Interestingly, camping animals may disseminate some microorganisms through feces. Semenov et al. (2021) found that some genera that were transmitted from dung was also predominant among metabolically active phylotypes in dung-treated soil. In this study, Family XIII AD3011 group, Prevotellaceae UCG-004, Christensenellaceae R-7 group, Ruminococcus 1, Ruminococcaceae UCG-005, Prevotellaceae UCG 004, LD29, Olivibacter, and Symbiotaphrina were also detected in the rumen, gut and/or dung (Table S5), suggesting that the subsoil microbial community could be affected by microorganisms from the dung of camping herbivores. More interestingly, a recent study found that most microorganisms from dung did not survive in soil beyond a few months (Semenov et al., 2021), suggesting that the influence of camping on the subsoil microbial communities could be temporary, although this needs further study.

Importantly, camping may have a negative effect on antibiotic resistance genes. The Cellvibrio genera carry the tetracycline resistance gene (Table S5),and depletion of Cellvibrio could contribute to the decrease in the relative abundance of tetracycline resistance gene (tetB). Tetracyclines are the best-selling veterinary antibiotic, and are found at the highest content in animal manures (Yue et al., 2021). Our results showed the abundance of tetracycline resistance gene (tetB) was significantly depleted by camping, suggesting that camping could be a potential method for eliminating of fecal antibiotic resistance genes. This finding has not been reported, previously and there remains a lack of research on this topic.

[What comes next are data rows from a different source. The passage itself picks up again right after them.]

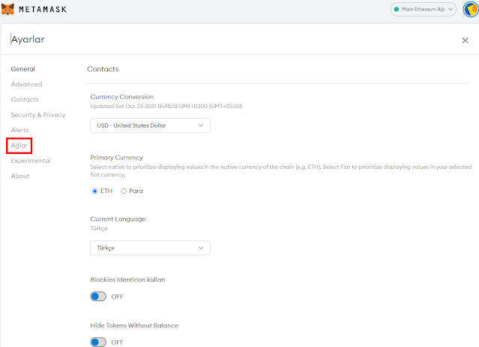Toggle Hide Tokens Without Balance on
The height and width of the screenshot is (347, 479).
[98, 342]
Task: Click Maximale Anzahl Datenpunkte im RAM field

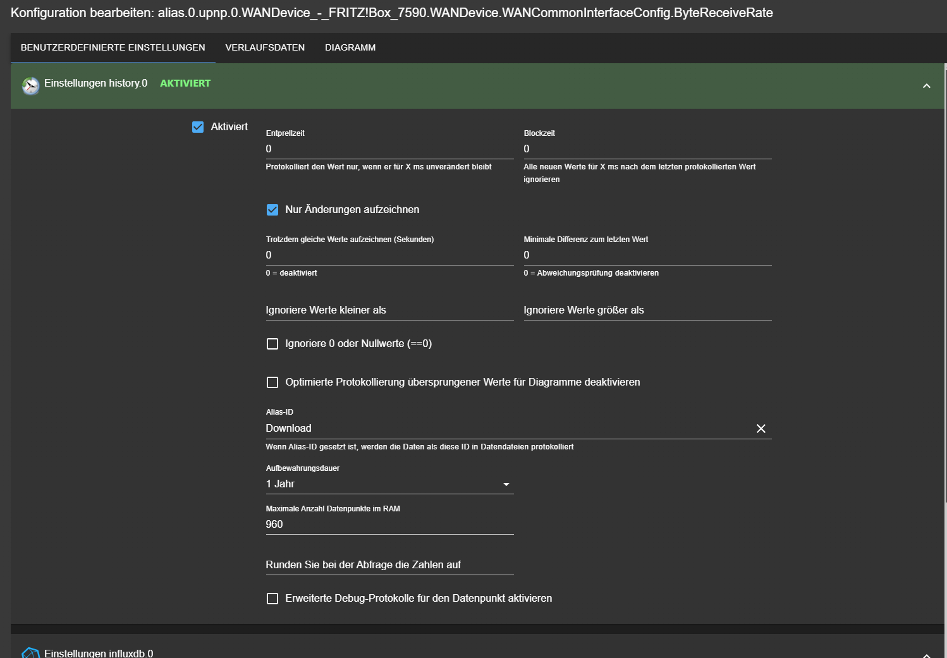Action: 389,525
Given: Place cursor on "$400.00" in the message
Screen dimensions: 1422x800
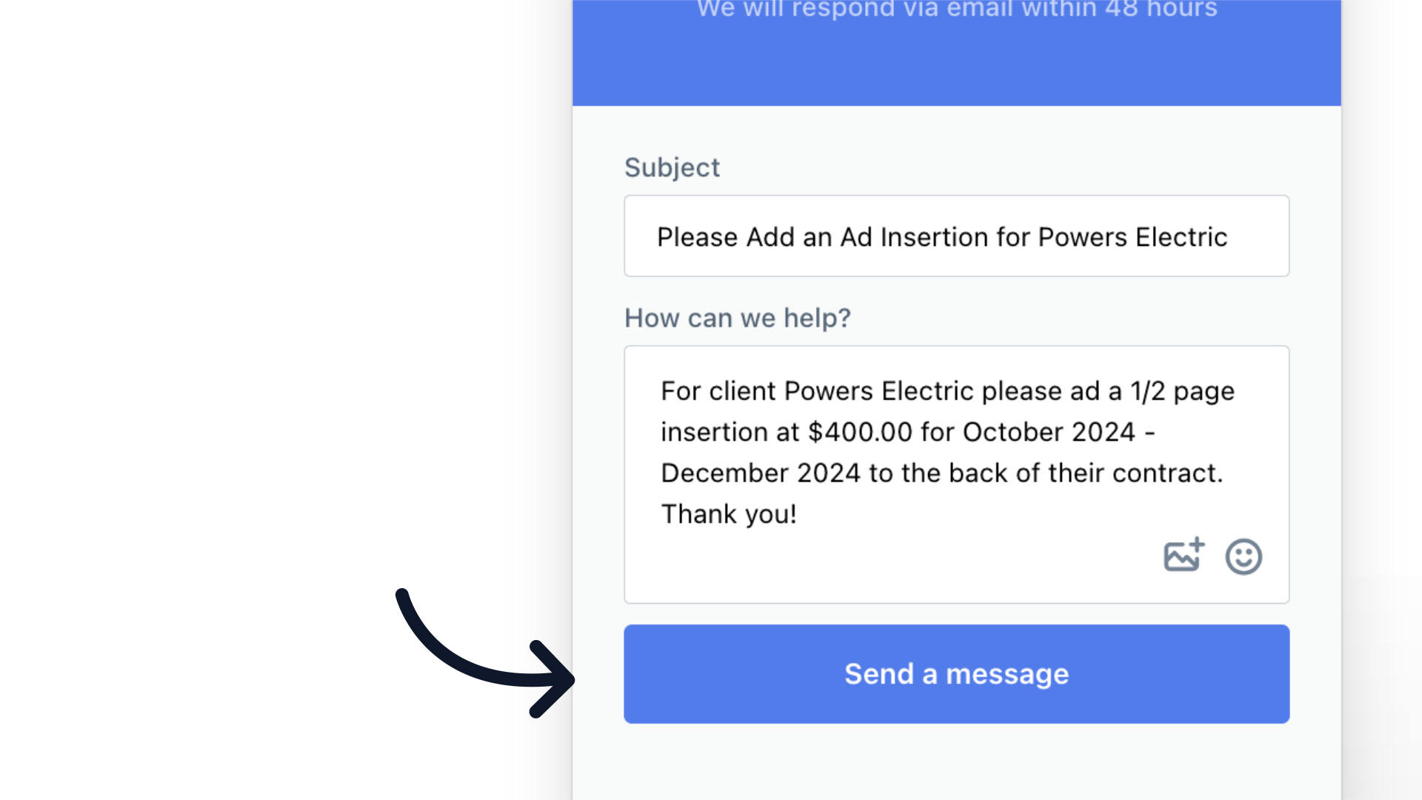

It is worth mentioning that camping changed the niche space of microorganisms. The lower abundance of the aerobic genus LD29 (Zhao et al., 2021) and higher abundance of the anaerobic genus OLB13 and Rummeliibacillus under camping compared to under no camping suggested a hypoxic environment under camping. This may reflect previous findings that camping and trampling reduced soil air permeability and caused soil hypoxia (Hou et al., 2004).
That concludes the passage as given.